The historical town centre
Just wandering through the charming narrow streets is quite an experience on its own, and I would definitely dedicate at least an hour to carelessly roaming the old town. If you find yourself in need of a bit of a snack to keep you going, I would recommend trying a trdelnik, a warm tube-shaped pastry typically coated with cinnamon or nuts, from one of the street vendors.
If your appetite is a bit larger, the best restaurant in town, Mastal, can be found on the main Town Square, located just by the tourist information. Head there for some delicious steak, although be careful to time it well with your sightseeing – you may feel too full to move after your meal.
If you can stomach it, the Museum of Torture, pay a visit to the Museum of Torture next to the restaurant. The museum offers an interesting take on the history of torture, although it’s not for the faint-hearted. It is possible to buy a two-in-one ticket for the Museum of Torture and Wax Museum a few streets away, although I would suggest that you skip the latter – there are far more interesting things to see and do in this town!
The castle is probably Cesky Krumlov’s biggest attraction. As you approach the courtyard, you’ll pass a bear pit which normally holds three bears. The bears have been a part of the castle’s rich history ever since the 16th century. If you would like to learn more about the castle’s history and the noble houses who resided in it over the centuries, have a look at my posts on the Five-petalled Rose Celebrations and the Trebon Castle.
Different parts of the castle have been built or refurbished in various styles, so you can pick a tour based on your interests; Tour I will take you to the renaissance and baroque chambers as well as the unique carnival ballroom, Tour II covers the more recent classicism era. Both tours will cost you around 200 CZK (£5 or $8). You should also consider climbing the castle tower to take in the landscape of the town. However, if you want to save some cash, the view from the castle’s arcades is almost equally impressive.

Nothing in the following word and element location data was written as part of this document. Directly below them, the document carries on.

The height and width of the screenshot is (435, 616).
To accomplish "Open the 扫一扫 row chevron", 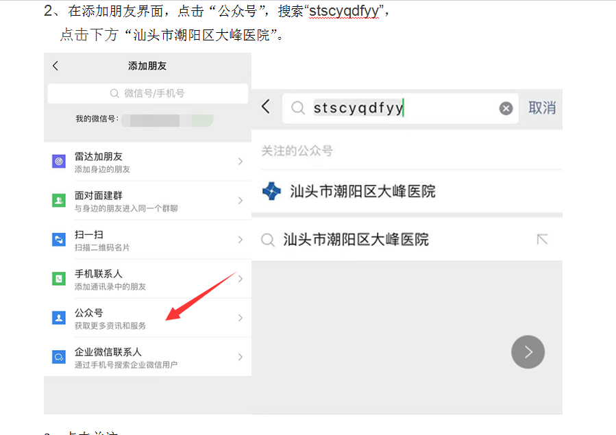I will coord(241,240).
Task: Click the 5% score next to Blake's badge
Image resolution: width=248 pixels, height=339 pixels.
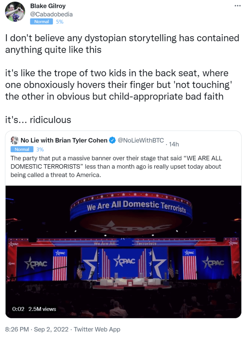Action: [x=59, y=22]

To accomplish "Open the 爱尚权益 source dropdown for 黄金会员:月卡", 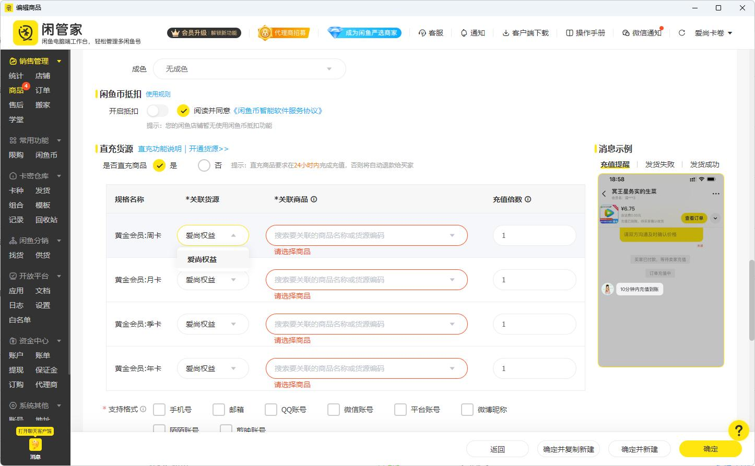I will pos(213,280).
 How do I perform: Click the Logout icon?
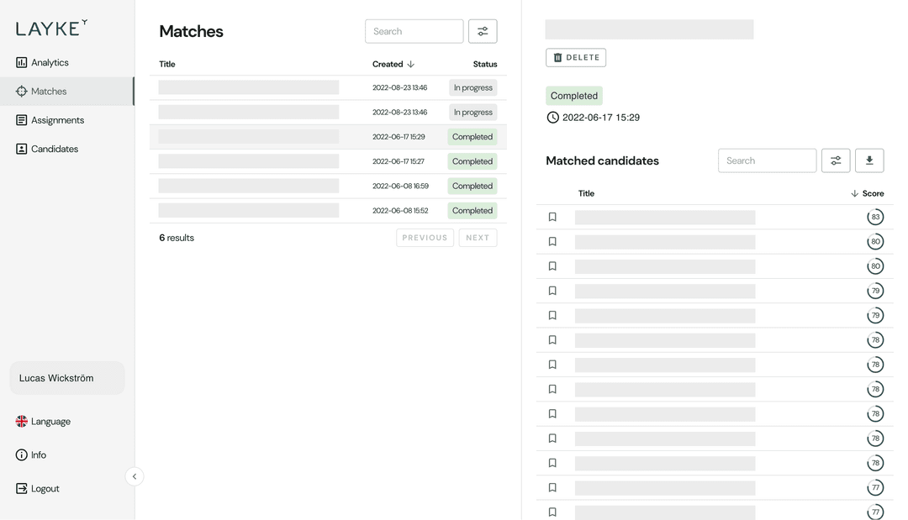[x=22, y=488]
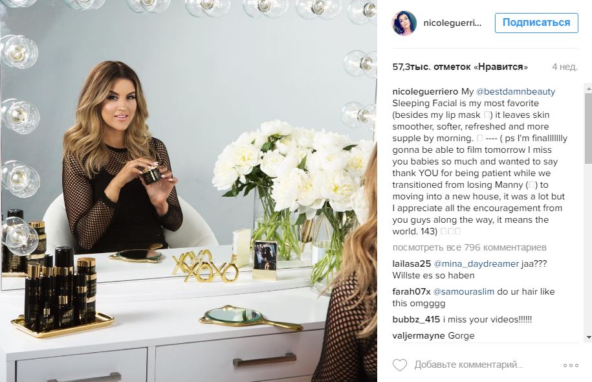Open lailasa25 commenter profile

411,264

More information on the castle can be found on its website.
The castle garden
Once you make your way through the castle’s courtyards, continue uphill and you’ll reach the castle gardens. Somewhat reminiscent of a smaller version of the gardens in Versailles, this is a great place to rest and recuperate. But if you still have enough energy, there’s lots to do around here.
In the summer months, knight tournaments often take place just across the street from the gardens – you can find out when exactly the take place and purchase tickets in the tourist information centre on the main square.

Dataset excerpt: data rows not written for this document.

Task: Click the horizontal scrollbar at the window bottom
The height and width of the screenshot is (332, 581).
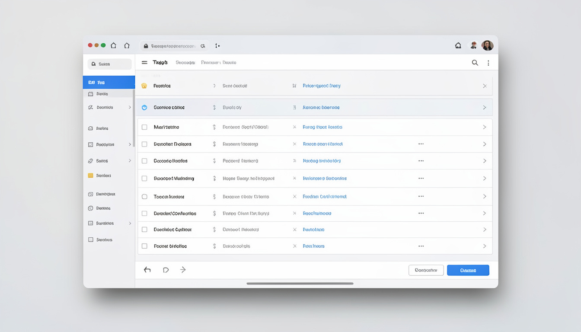Action: tap(300, 284)
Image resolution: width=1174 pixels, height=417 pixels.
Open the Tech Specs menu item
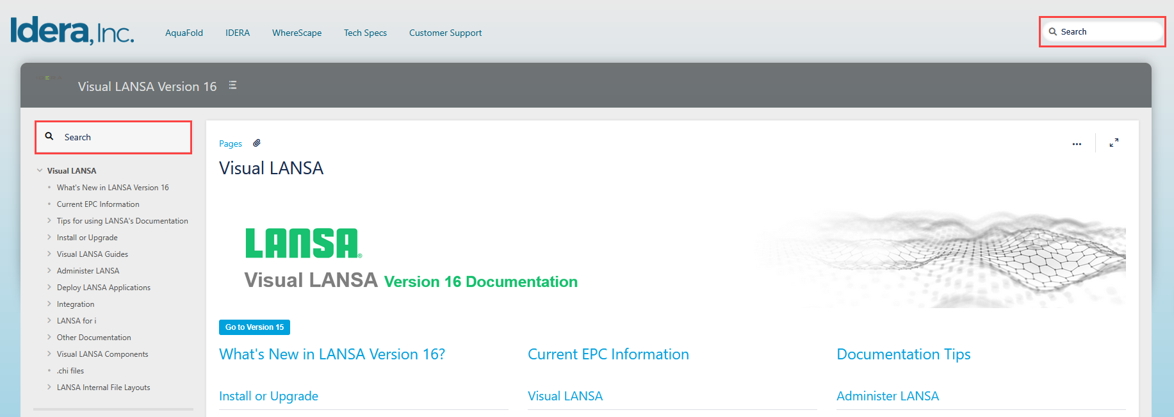pyautogui.click(x=365, y=33)
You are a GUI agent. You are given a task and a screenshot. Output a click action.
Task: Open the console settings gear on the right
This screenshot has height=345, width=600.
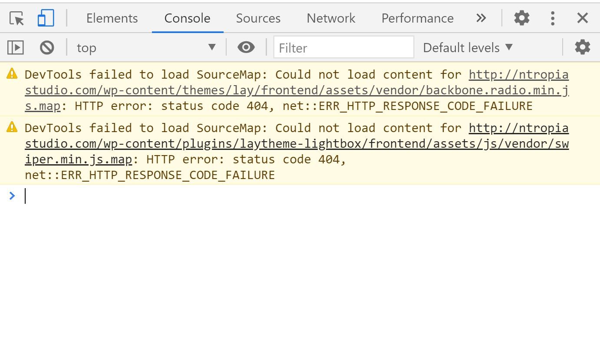tap(582, 47)
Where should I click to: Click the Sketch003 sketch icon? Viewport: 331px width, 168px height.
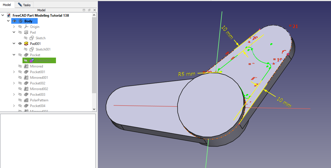tap(32, 61)
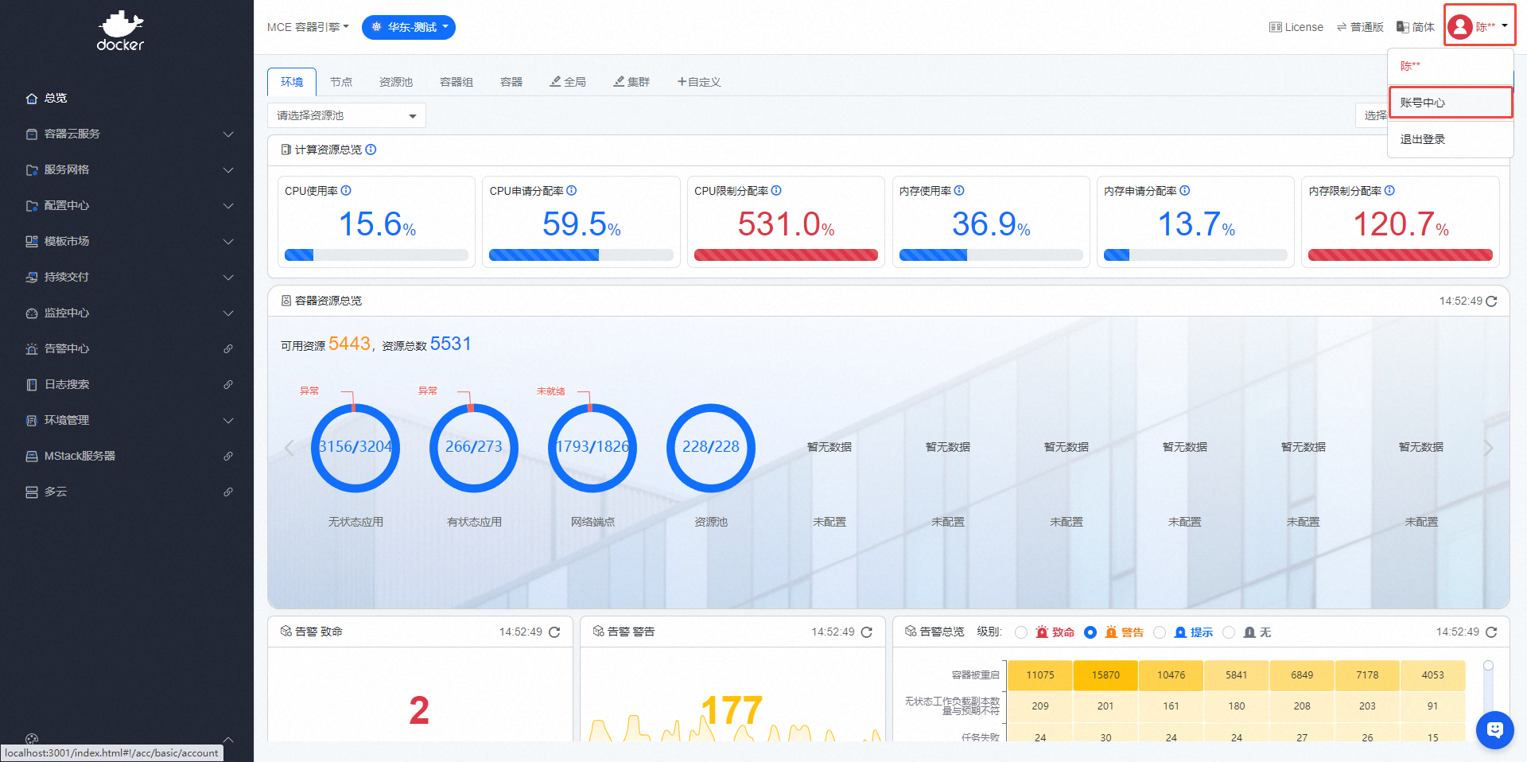Click the info icon beside CPU使用率

point(346,191)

Even closer, Cesky Krumlov’s famed revolving theatre is based in the castle gardens. Tucked away from the main garden section so it does not affect the gardens’ charm, this is where a number of plays take place in the evenings. While most of the plays are in Czech, this is an experience not to miss, and you can always opt for one of the less language specific performances, such as Swan Lake or one of the operas that are on this summer. For more information and tickets, click here.
As mentioned in my previous post on Cesky Krumlov renaissance festival, the most convenient way of reaching Cesky Krumlov is by the Student Agency bus – it will transport you from Prague to Cesky Krumlov’s fairytale town centre in just under 3 hours.